Body composition in Aboriginal Australians

Ingrid HE Rutishauser

School of Nutrition and Public Health, Deakin University, Victoria, Australia.


The anthropomorphic features of Australian Aborigines have been described, measured and reported in considerable detail by explorers, anthropologists, anatomists and medical practitioners. These reports have provided evidence that some aspects of Aboriginal physique differ considerably from those of Europeans. For example, it has been reported that Australian Aborigines of both sexes have relatively shorter trunks and longer legs than almost every other ethnic group, that body proportions differ less between males and females, and that traditionally Australian Aborigines had a lower weight for stature than Europeans of the same age and sex.

Less information exists on their body composition. Available data, however, indicate that there may also be differences in body fat distribution, but not in the amount of fat-free mass (FFM) per unit of stature, between Australian Aborigines and Australians of European origin

An analysis of the available data on body composition suggests that the very low body mass index (BMI) values observed in apparently healthy Aborigines, and the different relationship in this ethnic group between BMI and the amount of subcutaneous fat, are more likely to be due to a more central body fat distribution than to differences in skeletal body proportions between Australian Aborigines and Australians of European


lntroduction

The anthropomorphic features of Aboriginal Australians have been described, measured and reported in considerable detail since the time when European explorers and colonial voyagers first established contact with the indigenous peoples of the Australian continent. Captain Cook, for example, is said to have reported that the stature of Aborigines is about the same as that of Europeans. Other aspects of their physique, however, have been reported to differ considerably from those of Europeans. Abbiel, for example, describes Australian Aborigines as having a long head and face, high, narrow shoulders, slim trunk, slender hips, thin arms, long thin legs and long, slender hands and feet with correspondingly long and slender bones. Figure 1, from Abbie2, illustrates these differences in physical proportions between Europeans and Aboriginal males and females.
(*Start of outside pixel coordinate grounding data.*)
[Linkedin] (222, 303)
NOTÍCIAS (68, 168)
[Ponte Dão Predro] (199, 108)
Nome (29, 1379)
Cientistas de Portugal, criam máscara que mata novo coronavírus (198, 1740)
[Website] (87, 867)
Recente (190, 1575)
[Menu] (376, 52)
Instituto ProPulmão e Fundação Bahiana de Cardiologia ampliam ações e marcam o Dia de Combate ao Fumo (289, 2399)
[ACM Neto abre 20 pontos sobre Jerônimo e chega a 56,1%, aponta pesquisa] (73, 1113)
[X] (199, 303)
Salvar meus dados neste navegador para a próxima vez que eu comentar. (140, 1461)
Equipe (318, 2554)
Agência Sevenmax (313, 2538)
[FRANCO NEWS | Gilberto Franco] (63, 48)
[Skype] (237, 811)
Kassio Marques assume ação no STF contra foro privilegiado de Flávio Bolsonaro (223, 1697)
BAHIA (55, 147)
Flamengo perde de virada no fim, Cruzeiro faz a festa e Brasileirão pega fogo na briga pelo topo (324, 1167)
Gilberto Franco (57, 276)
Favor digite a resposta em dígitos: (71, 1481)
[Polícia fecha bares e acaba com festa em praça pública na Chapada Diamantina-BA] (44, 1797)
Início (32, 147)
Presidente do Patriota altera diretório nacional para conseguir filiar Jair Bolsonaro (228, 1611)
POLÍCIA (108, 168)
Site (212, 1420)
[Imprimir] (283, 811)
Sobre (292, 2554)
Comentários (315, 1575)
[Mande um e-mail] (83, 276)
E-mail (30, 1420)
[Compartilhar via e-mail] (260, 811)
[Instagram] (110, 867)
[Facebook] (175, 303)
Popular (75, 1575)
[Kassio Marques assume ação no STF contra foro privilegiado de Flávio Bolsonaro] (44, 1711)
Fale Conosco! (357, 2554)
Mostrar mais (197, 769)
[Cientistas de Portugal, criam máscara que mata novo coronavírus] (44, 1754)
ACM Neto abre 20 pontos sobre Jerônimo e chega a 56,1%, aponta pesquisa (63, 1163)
The most obvious features of this diagram are that the inferior extremities appear to be relatively much longer in Australian Aborigines and that differences in the physical proportions of men and women appear to be less marked in Australian Aborigines than in Europeans.

Figure 1. Relative body proportions of European and Njalia males and females based on the same vertical and horizontal scale (Source: Abbie, 1957)2

Anthropometric measurements, as distinct from observations, became the subject of numerous reports by anthropologists, anatomists and medical practitioners working in remote areas in the first two decades of the twentieth century. They continued to be a major component of anthropological studies until the late 1960s when improved communications, new biochemical techniques and portable refrigeration facilities shifted the focus of interest to clinical and biochemical studies in Aboriginal populations.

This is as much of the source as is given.